Texte fourni =
+++

En cas de vote par correspondance ou par voie électronique, sa
mise en uvre est subordonnée à la conclusion d'un accord
collectif d'entreprise. Le vote par voie électronique est
effectué dans les conditions des articles R. 2314-8 à R. 2314-21
du code du travail.
La participation à l'élection est considérée comme temps de
travail effectif.
Le scrutin est uninominal, majoritaire et à un tour. Il est
procédé à un vote unique pour chaque délégué de bord
titulaire et chaque délégué de bord suppléant.
Le cas échéant, il est procédé à des votes séparés dans
chacun des collèges.
Article 17
Dès le dépouillement des résultats de l'élection des
délégués de bord, un procès-verbal de dépouillement des
résultats est établi par le capitaine ou le représentant de l'armateur.
Il le transmet à compter du résultat de l'élection à l'armateur
et à l'inspecteur du travail, par tout moyen permettant de
donner date certaine à cette information, et en conserve copie
à bord.

+++

Extrait de données =
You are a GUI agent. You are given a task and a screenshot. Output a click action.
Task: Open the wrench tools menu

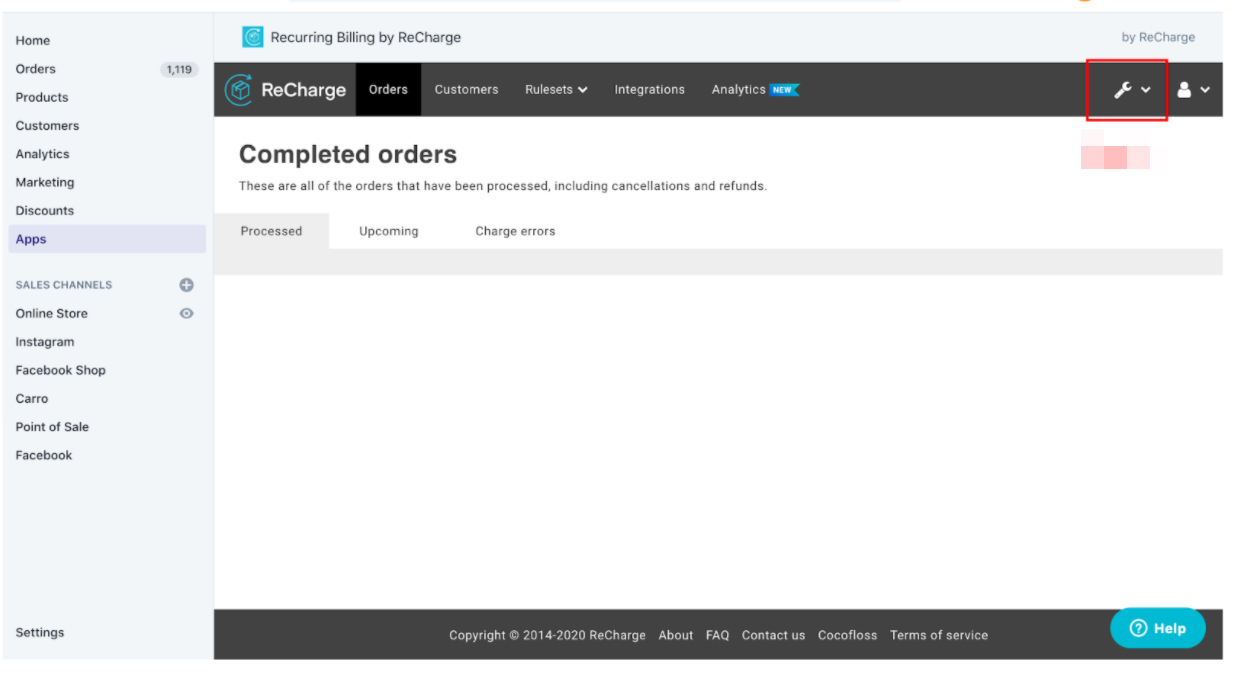tap(1131, 90)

+++

Série d'exercices =
(1) Relevez les trois caractéristiques du scrutin que donne le texte sur l'élection des délégués de bord.
(2) D'après le texte sur l'élection des délégués de bord, qui établit le procès-verbal de dépouillement des résultats ?
(3) Rédigez la suite du texte sur l'élection des délégués de bord à partir de sa dernière phrase.
Ce matériel provient d'une source différente de celle du texte.

Réponses par exercice =
(1) Uninominal, majoritaire, à un tour.

(2) Le capitaine ou le représentant de l'armateur.

(3)
Paragraphe 5
Recours et contestation
Article 18
I. - Les contestations relatives à l'électorat et à la
régularité des opérations électorales sont de la compétence
du tribunal d'instance qui statue en dernier ressort.
Le tribunal d'instance est saisi des contestations par voie de
déclaration au greffe, par tout moyen permettant de donner date
certaine à cette saisine.
Lorsque la contestation porte sur l'électorat, la déclaration n'est
recevable que si elle est faite dans les trois jours suivant la
publication des candidatures.
Lorsque la contestation porte sur la régularité de l'élection,
la déclaration n'est recevable que si elle est faite dans les
quinze jours suivant la date du procès-verbal mentionné à l'article
17.
II. - Quand le litige naît dans les eaux territoriales ou dans
un port français, le tribunal d'instance compétent est celui de
ce port ou du premier port français touché par le navire.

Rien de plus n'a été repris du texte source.